Conformation-Dependent High-Affinity Monoclonal Antibodies to Prion Proteins

Prion diseases are fatal, neurodegenerative illnesses caused by the accumulation of PrPSc, an aberrantly folded isoform of the normal, cellular prion protein. Detection of PrPSc commonly relies on immunochemical methods, a strategy hampered by the lack of Abs specific for this disease-causing isoform. In this article, we report the generation of eight mAbs against prion protein (PrP) following immunization of Prnp-null mice with rPrP. The eight mAbs exhibited distinct differential binding to cellular prion protein and PrPSc from different species as well as PrP-derived synthetic peptides. Five of the eight mAbs exhibited binding to discontinuous PrP epitopes, all of which were disrupted by the addition of 2-ME or DTT, which reduced the single disulfide bond found in PrP. One mAb F20-29 reacted only with human PrP, whereas the F4-31 mAb bound bovine PrP; the K-D values for mAbs F4-31 and F20-29 were similar to 500 pM. Binding of all five conformation-dependent mAbs to PrP was inhibited by 2-ME in ELISA, Western blots, and histoblots.
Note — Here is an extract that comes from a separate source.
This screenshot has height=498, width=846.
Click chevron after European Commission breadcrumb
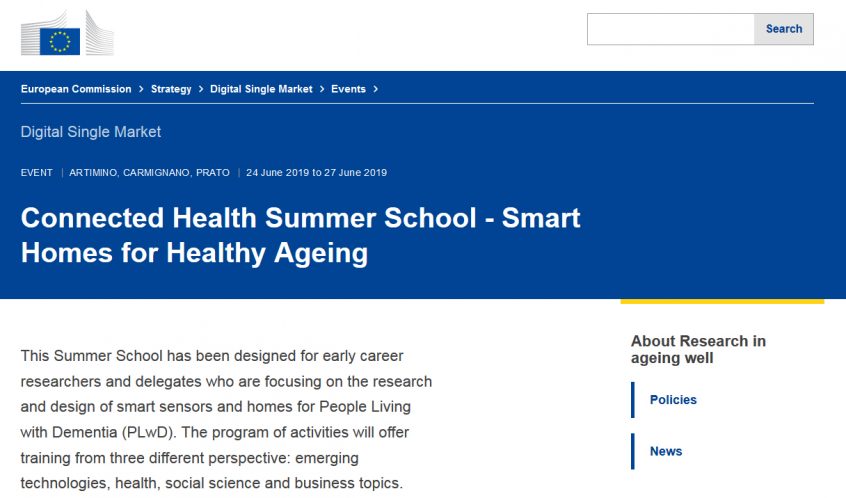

One conformation-dependent mAb F4-31 increased the sensitivity of an ELISA-based test by nearly 500-fold when it was used as the capture Ab. These new conformation-dependent mAbs were found to be particularly useful in histoblotting studies, in which the low backgrounds after treatment with 2-ME created unusually high signal-to-noise ratios. The Journal of Immunology, 2010, 185: 729-737.